**Aim of the task**
Apart from the pictures, output all of the records exactly.

**Input data**

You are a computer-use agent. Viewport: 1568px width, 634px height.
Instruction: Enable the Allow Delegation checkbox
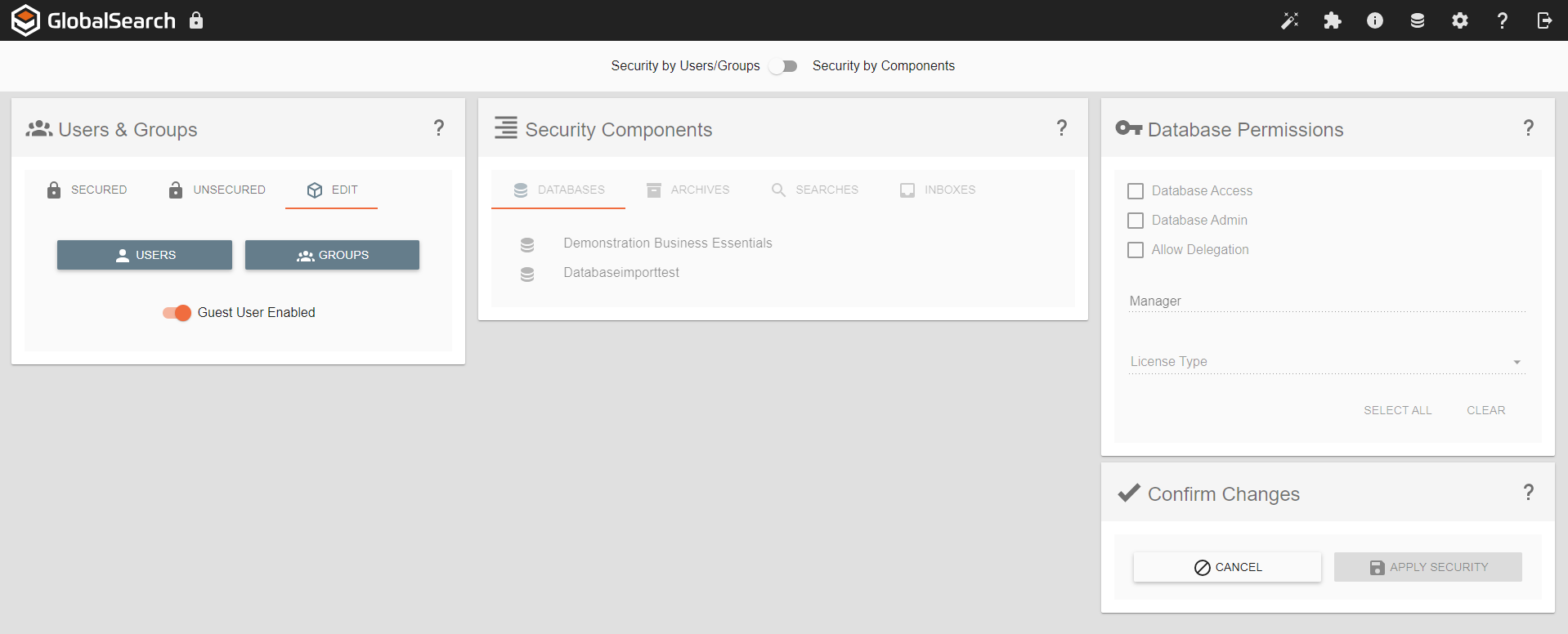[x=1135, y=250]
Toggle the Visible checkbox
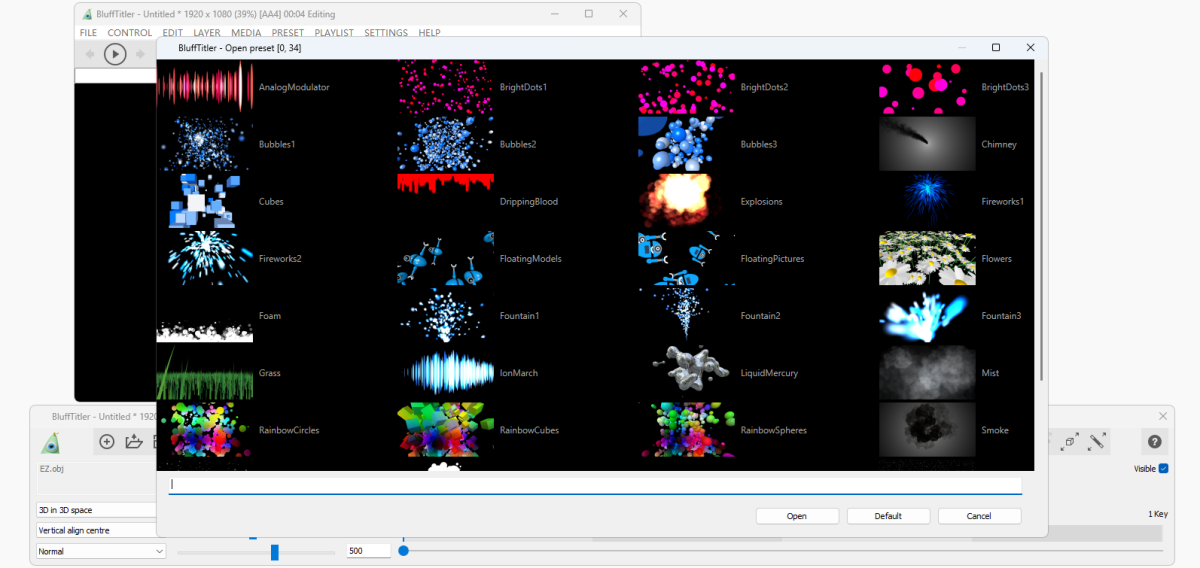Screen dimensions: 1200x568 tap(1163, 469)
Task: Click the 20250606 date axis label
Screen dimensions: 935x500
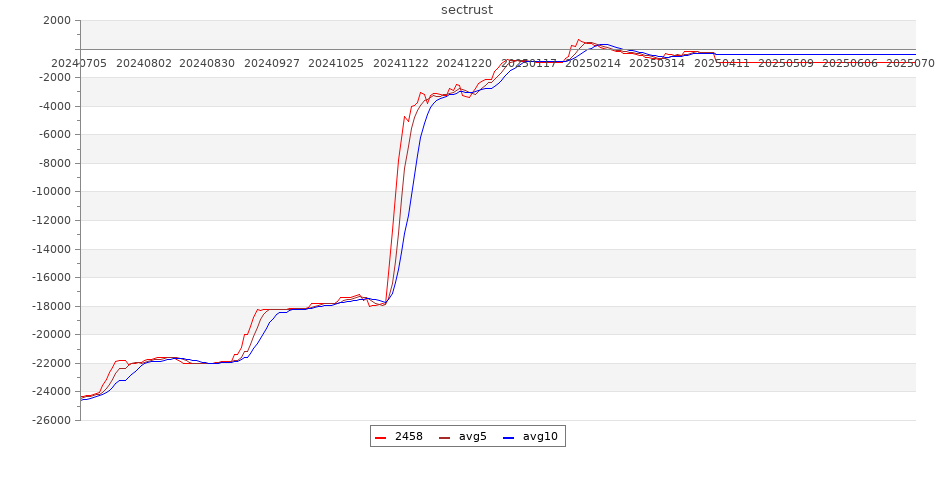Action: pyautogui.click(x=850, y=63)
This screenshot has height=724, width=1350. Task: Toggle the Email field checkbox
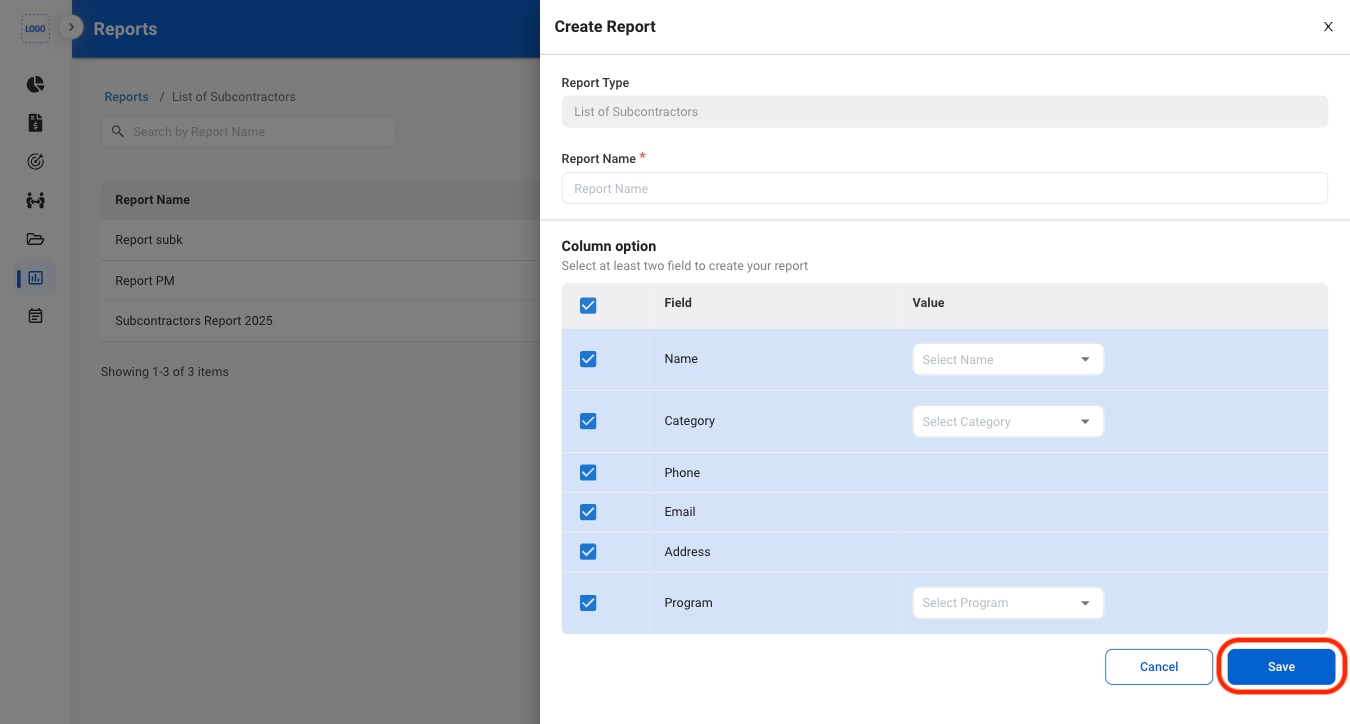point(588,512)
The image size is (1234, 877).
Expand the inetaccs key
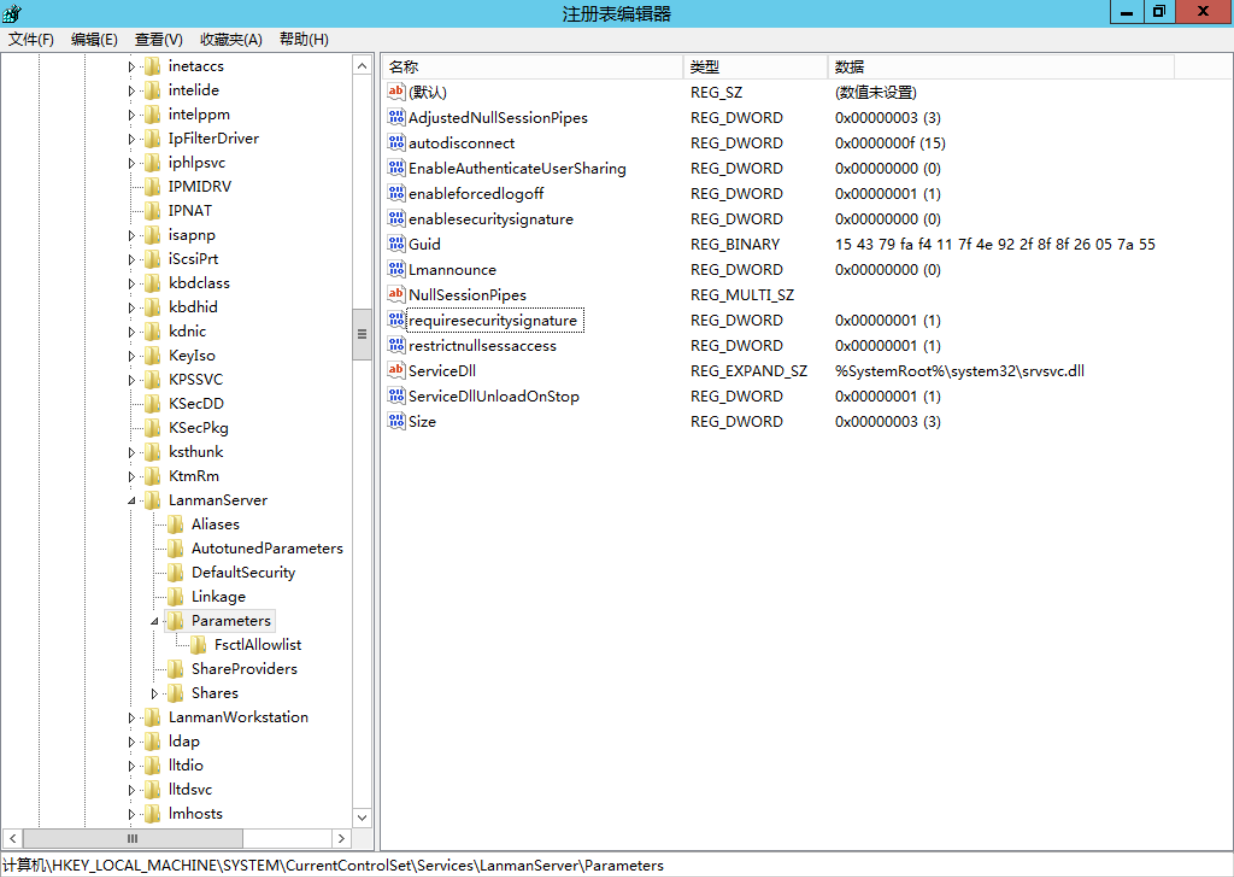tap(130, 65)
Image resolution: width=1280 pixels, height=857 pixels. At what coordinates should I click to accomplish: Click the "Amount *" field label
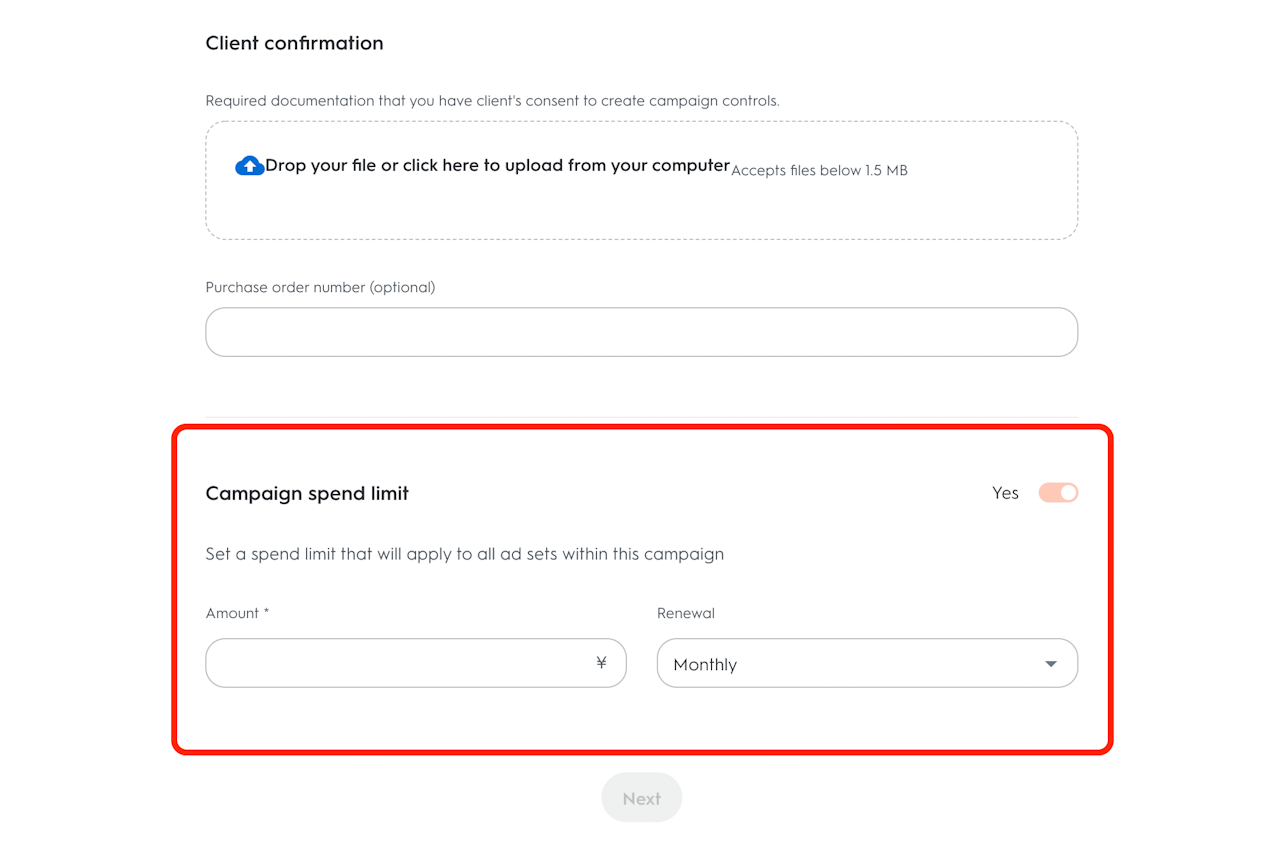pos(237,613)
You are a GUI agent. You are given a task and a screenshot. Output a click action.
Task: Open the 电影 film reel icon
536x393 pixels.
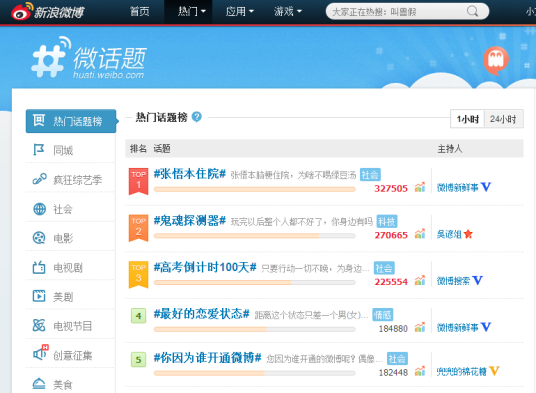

**Answer box**
You are a computer-use agent. Viewport: 1568px width, 634px height.
Instruction: Enable the Allow Delegation checkbox
[x=1135, y=250]
Toggle the Visible checkbox
Screen dimensions: 1200x568 tap(1163, 469)
Task: Click the 20250606 date axis label
Screen dimensions: 935x500
Action: pyautogui.click(x=850, y=63)
This screenshot has height=724, width=1350. Task: Toggle the Email field checkbox
point(588,512)
The image size is (1234, 877).
Expand the inetaccs key
tap(130, 65)
Image resolution: width=1280 pixels, height=857 pixels. At what coordinates should I click to accomplish: Click the "Amount *" field label
pos(237,613)
You are a GUI agent. You are given a task and a screenshot. Output a click action.
Task: Open the 电影 film reel icon
536x393 pixels.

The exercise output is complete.